When you build a business around technology, you’re betting on a sure thing. Because of decades of constant improvement, technology is recognized as a force multiplier. It’s widely adopted by industry, has infiltrated the consumer market, and integrates well into most business processes. Ironically, the high demand is only just beginning. One day the world may look like a sci-fi fantasy, complete with flying cars circling skyscrapers.
Here are some tips on how to build your tech company:
Discover a Unique Business Concept
Develop a product to build your business around. Creative thinking for product development is a process of researching, comparison and contrast, and collecting interesting ideas. Eventually, your overstimulated subconscious mind will drop a brilliant insight right into your lap. Although “aha” moments may appear to be magical, they result from consistent study and effort.
Look for unique concepts in emerging fields or emerging market economies. Here are two examples:
1. Emerging Field: Single Cell Genomics
Single-Cell Genomics is an emerging field. Innovations in single cell genomics has made it possible for scientists to explore the transcriptome of a single cell within a cluster of cells.

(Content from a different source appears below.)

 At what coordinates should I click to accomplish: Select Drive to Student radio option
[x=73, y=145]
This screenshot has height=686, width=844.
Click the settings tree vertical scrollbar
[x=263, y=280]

The ability to analyze an individual cell is invaluable in oncology research. By separating a single cell from a sample of cancerous cells, a researcher can measure the cell and detect which genes in that cell are being actively transcribed to make proteins.
2. Emerging Markets: Renewable Technology
Renewable technology may not be a new concept in the United States because this is a developed market. However, in Mexico and India, it’s a big deal because these countries have an emerging market economy. By recognizing this distinction, Beyond GREEN, LLC, an American company, developed a business called bioDOGradable Bags. An essential clue in this strange name is “DOG”– because these are pet waste bags that are biodegradable.
Although these biodegradable bags are for sale in the United States and Canada and are superior to current pet waste bags because they break down completely, the company plans to find distributors in Mexico and India.
In developed countries like the US and Canada, competitors in the pet waste bags industry are not creating eco-friendly bags. Instead, they are creating oxo-degradable bags. Technically, these are not eco-friendly bags because they break down into micro-plastics.
In developing countries like Mexico and India, bioDOGradable Bags are better received than in the US and Canada because environmentalists there appreciate that micro-plastics are not seeping into waterways where wildlife ingests them.
How to Build Your Business
1. Hire the smartest people you can afford to hire. Google, for example, is a leading global technology company because it hires the smartest software engineers in the world.
2. Evaluate the competition. See what your competitors are doing and do it better. In the bioDegradable Bags example, Beyond GREEN LLC doesn’t make partially degradable bags like their competitors. Instead, they make certified compostable bags that are Non-Oxo-Biodegradable, Non-PLA, and Non-PE.
3. Market strategically. It doesn’t matter how unique and valuable your product is, if you don’t market it well, then it won’t sell. It’s a myth that all you have to do is build a better mousetrap to attract buyers to your doorstep. First, understand the unique selling features of your product and the industry you are selling it in, then build a community around your startup to attract business partners and clients.
Once you launch a tech startup, you will be nimble enough to create disruptive solutions for industries. Start by researching emerging fields or emerging marketplaces to come up with a unique business concept.